Fractures have been known to exist in reservoirs for the last half century, yet the practice of characterizing fractured rock reservoir system has been extremely slow. Why is this so? The greatest contributor to this point of view is that fractured reservoirs are extremely complex. The complexity is attributed to vast number of both dependant and independent geometrical variables that dictates final reservoir response.
Fracture characterization is essential step to understand the overall reservoir performance, and to accomplish this, it is imperative to integrate all facets of information to achieve optimization of permeability response. A basic physics-understanding is absent of the fracture morphology that commonly occur in naturally fractured-reservoirs (NFR). This knowledge will help understand flow and recovery patterns in fractured reservoirs. For example, fracture-population and fracture-spacing, fracture area (length & width), fracture opening (fracture-porosity), and fracture-orientation. The model will simulate several scenarios of hypothetical fracture geometries in pursue of overall reservoir permeability. Anyone who has dealt with natural fractured reservoirs will realize that these variables are few of other numerous variables that when combined properly would have a better prediction for the reservoir overall performance.
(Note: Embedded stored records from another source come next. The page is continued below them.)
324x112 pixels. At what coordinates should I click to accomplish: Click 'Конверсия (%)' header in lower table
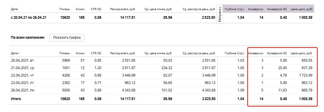277,53
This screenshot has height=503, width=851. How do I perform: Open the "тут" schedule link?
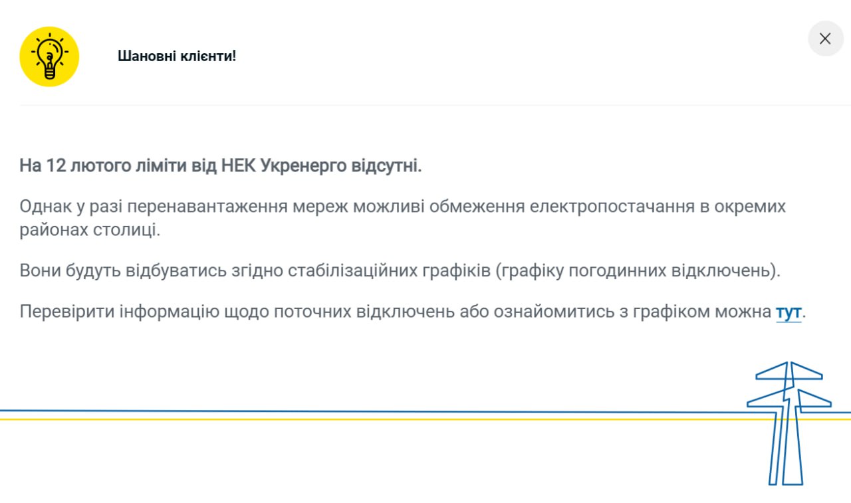click(788, 312)
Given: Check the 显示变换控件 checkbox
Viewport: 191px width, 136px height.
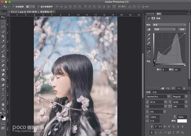Looking at the screenshot, I should pyautogui.click(x=39, y=6).
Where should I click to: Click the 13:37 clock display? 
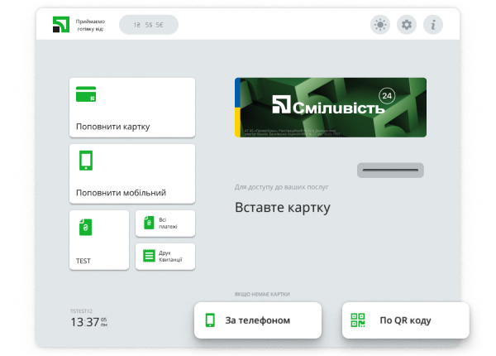tap(84, 322)
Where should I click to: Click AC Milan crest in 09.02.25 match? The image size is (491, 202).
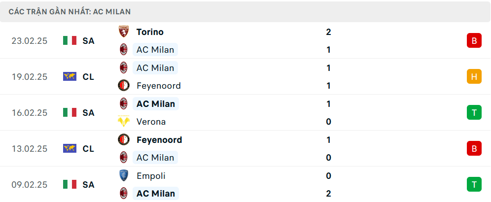123,194
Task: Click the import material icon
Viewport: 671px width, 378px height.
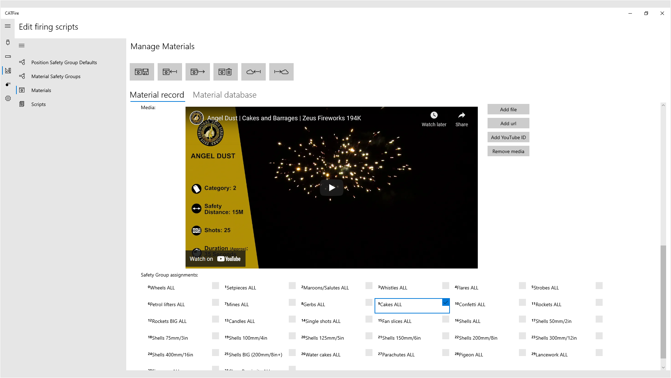Action: [169, 72]
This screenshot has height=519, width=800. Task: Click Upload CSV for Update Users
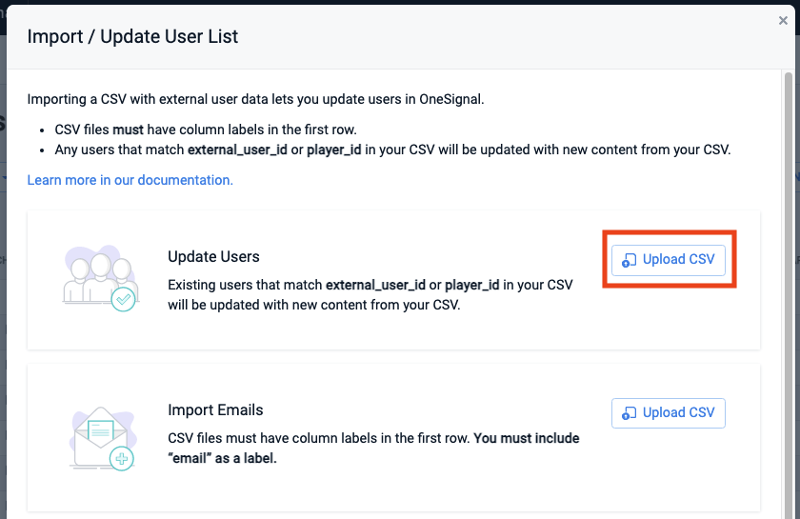tap(669, 260)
Systematic fractured reservoir physical-models are proposed for this study. It is known that almost all fractured reservoirs respond in a unique way according to the class of their fracture. Therefore, the principal objective of the study is to construct a physical model of an artificial permeable reservoir that will host many sets of controlled fracture geometry and morphology. These fractures will be designed and tested. Further these fractures will be studied and modeled in order to seek fundamental knowledge of their impact on total reservoir performance.